Start of Block
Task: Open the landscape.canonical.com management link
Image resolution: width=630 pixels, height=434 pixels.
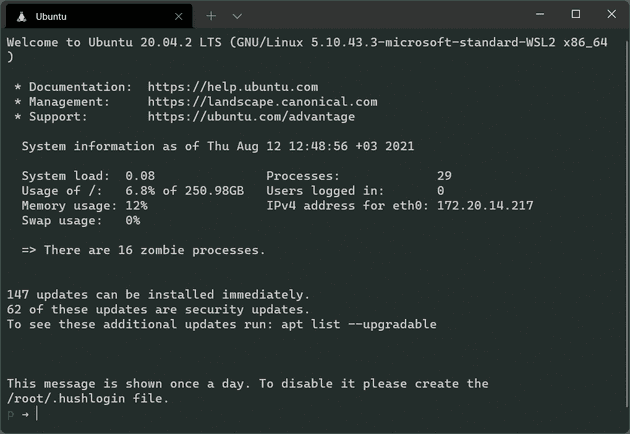Action: 262,102
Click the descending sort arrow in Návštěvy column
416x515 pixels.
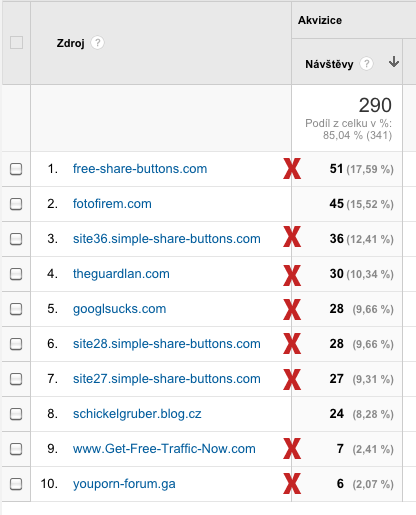[394, 62]
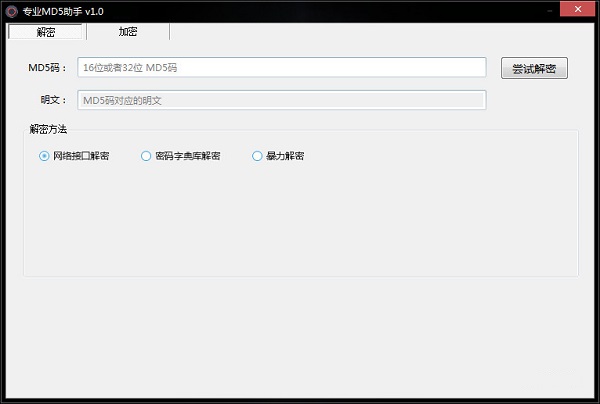
Task: Focus the MD5码 input field
Action: point(282,67)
End of Block
(WHAT THIS TASK INVOLVES): Nothing but the lines from the line containing "Click the descending" through the last line of the material may be output, and they must be copied exactly, without pictures.

(RESULT BELOW):
Click the descending sort arrow in Návštěvy column
416x515 pixels.
[394, 62]
Task: Focus the MD5码 input field
Action: point(282,67)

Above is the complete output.